My friends Lindsey and Michael are getting married today. Sometime around 4 o’clock, they will trudge through the deep Minnesota snow to the park behind their old stomping grounds of the St. Louis Park Rec Center dressed in warm, comfortable clothing, and brave the cold temperatures (high of 18°F) surrounded by their immediate family, as our friend Adam binds them with words validated by a certificate from the State of Minnesota, confirming the legality of his ability to wed them for as long as they both shall live. At 4:10, they will walk to a nearby restaurant and enjoy a celebratory feast. Later, friends will trickle in to clink glasses and share the happiness of not only the newlyweds, but of the tiny human who has been kicking it (so, so literally) in Lindsey’s belly for 7.5 months.

Now that’s my kind of wedding.

Please, no gifts, they said, but I made them a CD entitled Not Your Average Love Song anyway, because seriously, who makes people CDs anymore?
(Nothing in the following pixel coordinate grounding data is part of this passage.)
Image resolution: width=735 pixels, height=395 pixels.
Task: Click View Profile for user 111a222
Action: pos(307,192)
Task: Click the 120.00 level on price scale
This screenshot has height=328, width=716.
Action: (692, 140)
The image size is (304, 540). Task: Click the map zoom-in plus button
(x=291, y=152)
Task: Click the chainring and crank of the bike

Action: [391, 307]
The first song, a little ditty called “For Better For Worse” by Old Man Markley, ends with the singer killing his lover as the listener realizes she’s been married to another man the whole time. Not your typical love song per say, but if the proverbial We have learned anything in Life, we’ve learned love doesn’t work out perfectly, pretty much most of the time. I am just being realistic. I do not want to sugar coat Marriage on Day One. That shit is hard. I am completely unqualified to make that statement, I’m simply repeating what I’ve been told. Some may think it an inappropriate song to include on a wedding CD, but not for these two. It’s full of energy and life, despite the murder.
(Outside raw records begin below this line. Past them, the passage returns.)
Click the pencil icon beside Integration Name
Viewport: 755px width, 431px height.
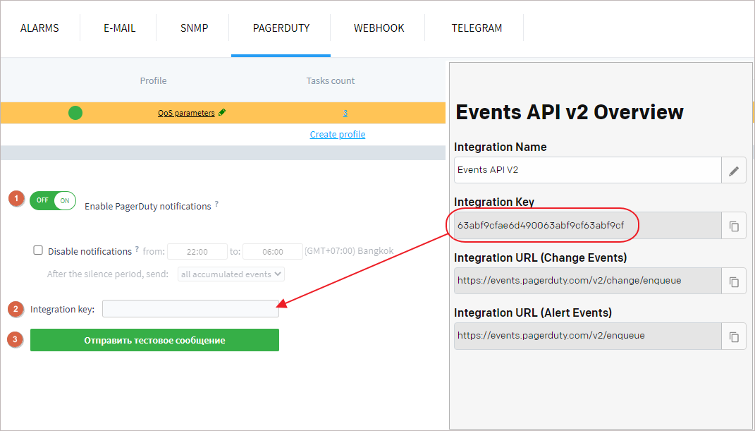tap(734, 171)
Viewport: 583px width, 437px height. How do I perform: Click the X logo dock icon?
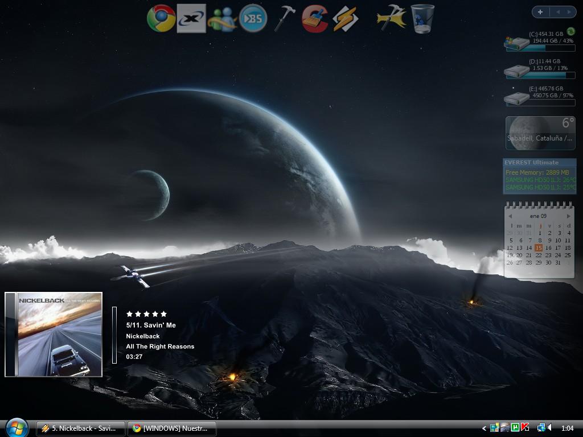[191, 19]
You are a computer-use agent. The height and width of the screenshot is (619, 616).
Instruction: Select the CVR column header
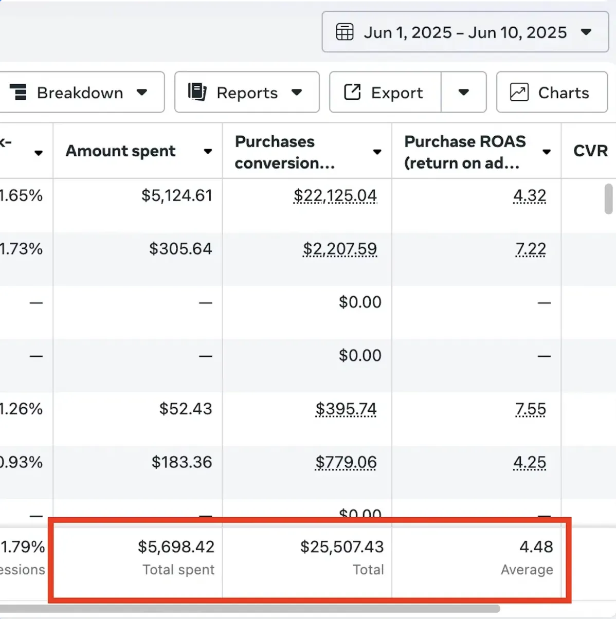point(590,151)
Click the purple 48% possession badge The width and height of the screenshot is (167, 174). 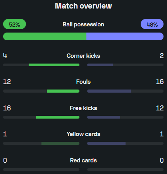152,24
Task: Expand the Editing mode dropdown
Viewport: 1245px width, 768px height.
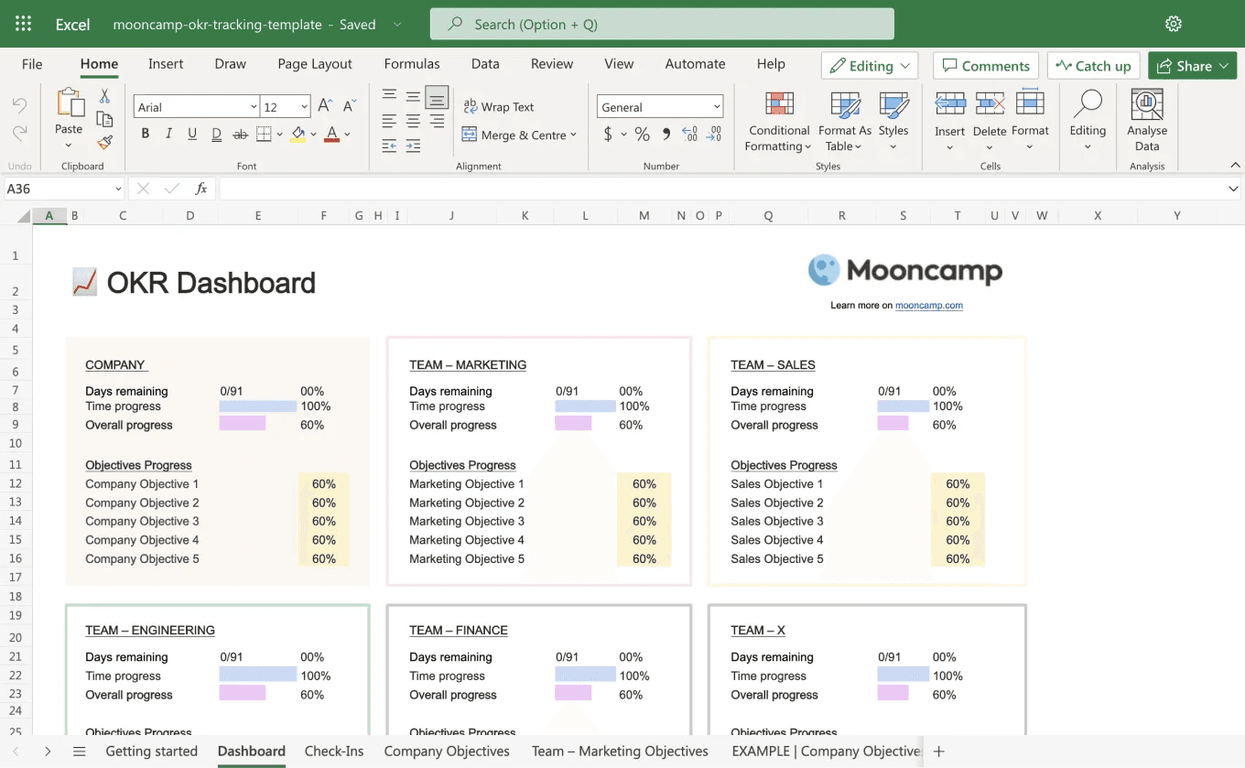Action: 869,65
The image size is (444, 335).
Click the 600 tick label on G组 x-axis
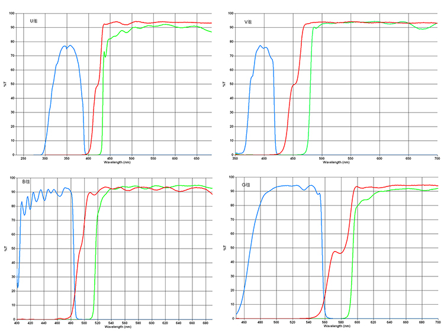[x=357, y=323]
I’m not completely sold on the whole marriage thing, for so many different reasons, but if I were to enter a permanent relationship, it would go a little something like this:

I would pick a lake somewhere in the Boundary Waters, or if I really wanted to get serious, somewhere near my Dad’s second home in the Quetico. I would send people maps in advance, with a date and time to arrive at the tiny dot circled on the map. Those who made it before that specified time would witness a simple union of love on an island, from their floating seats on the clear water. Then everyone would set up camp ashore, break out their guitars, banjos, harmonicas, mandolins, fiddles, (I have a fair amount of musically inclined friends, but I am not above making new ones to complete this hypothetical wedding) and we’d sing, drink whiskey, and enjoy each other’s company all night, asking Mother Nature to forgive us for breaking the silence of the starry night for just one evening. No money, no gifts, and not just because I don’t want to weigh down my pimped out wedding canoe, but because I am 33 years old and if I’ve lived 33 years without a bocce ball set or fancy cookware, I can probably make do the next 33 without them; just the presence of the people we love most.

But that’s just me. I’m not trying to take away from any of my friends and family who rocked a more traditional wedding. My sister Tessa’s was the most beautiful I have ever been a part of, and my friend Lisa’s will most certainly go down as the best Four Day Celebration in Wedding History. (Even if I were to retell the events of the days leading up to the infamous Dinndorf wedding, people wouldn’t believe me. That kind of good.)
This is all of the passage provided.